Fig. 3: The crRNA–tracrRNA pair controls the adaptation-stimulatory activity of apoCas9.

a, Schematic of the strains used. Blue box, cas9 complemented at the iga–trpB genomic locus, alone or with RNA partners. Cas9 was driven by leaky expression from the Tet promoter, and tracr and sgRNA were driven from a copy of the tracrRNA promoter. b, Northern blot confirming the absence or presence of small RNAs in accordance with strain genotypes.

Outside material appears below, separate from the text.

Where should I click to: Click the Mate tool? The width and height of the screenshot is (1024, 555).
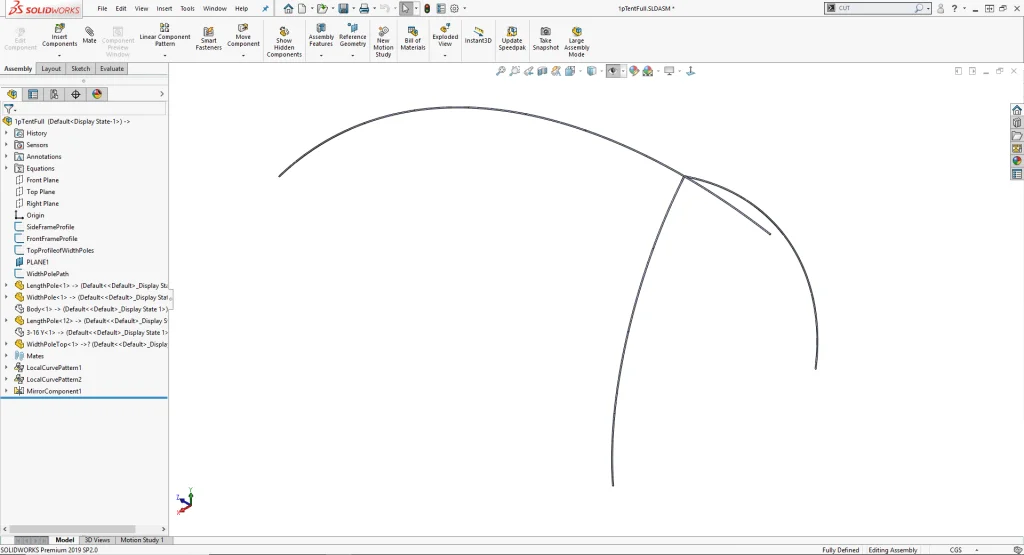point(90,35)
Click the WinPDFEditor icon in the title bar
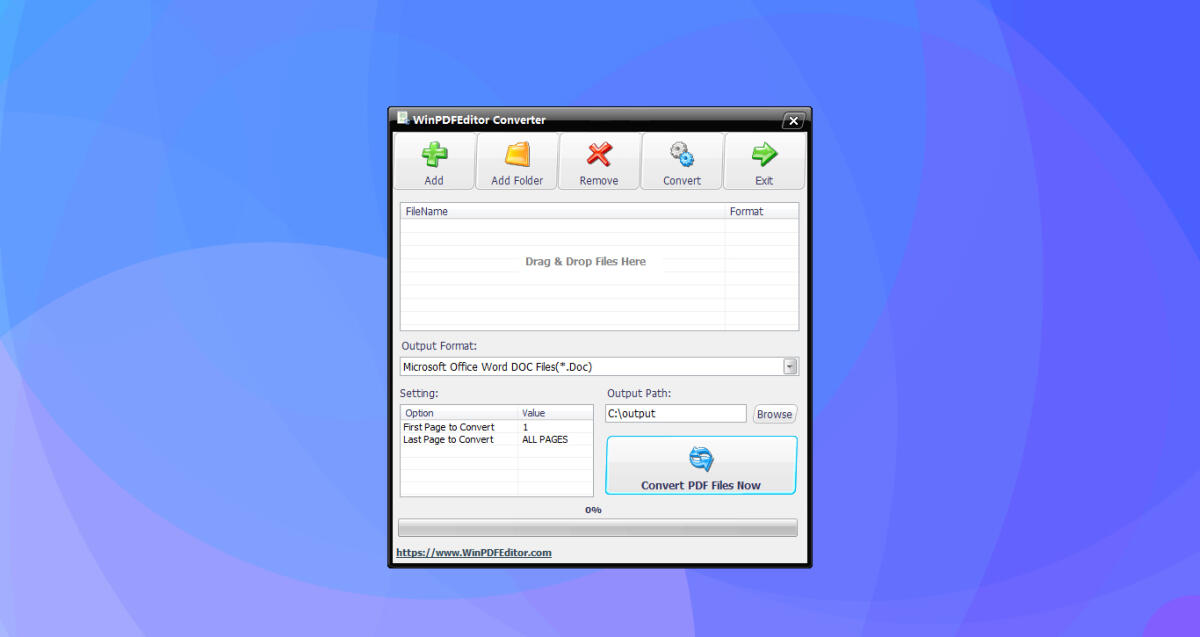Screen dimensions: 1200x637 tap(403, 119)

The orange stars denote sgRNA, detectable by both anti-repeat (top) and anti-tracr (middle) northern probes. 5S ribosomal RNA (rRNA), loading control (bottom). c, ApoNmeCas9 was the driver of super-adaptation and was suppressed by the crRNA–tracrRNA pair. Top, a representative adaptation PCR gel. Bottom, bar graph of adaptation efficiencies. Data are mean ± s.d., n = 3. NS (P ≥ 0.05), *0.005 ≤ P < 0.05 and **P < 0.005; P values calculated by two-tailed Welch’s t-tests. d, 3′ Flanking motif analysis for new viral spacers from c, showing successful PAM enrichment for super-adaptation and baseline adaptation conditions.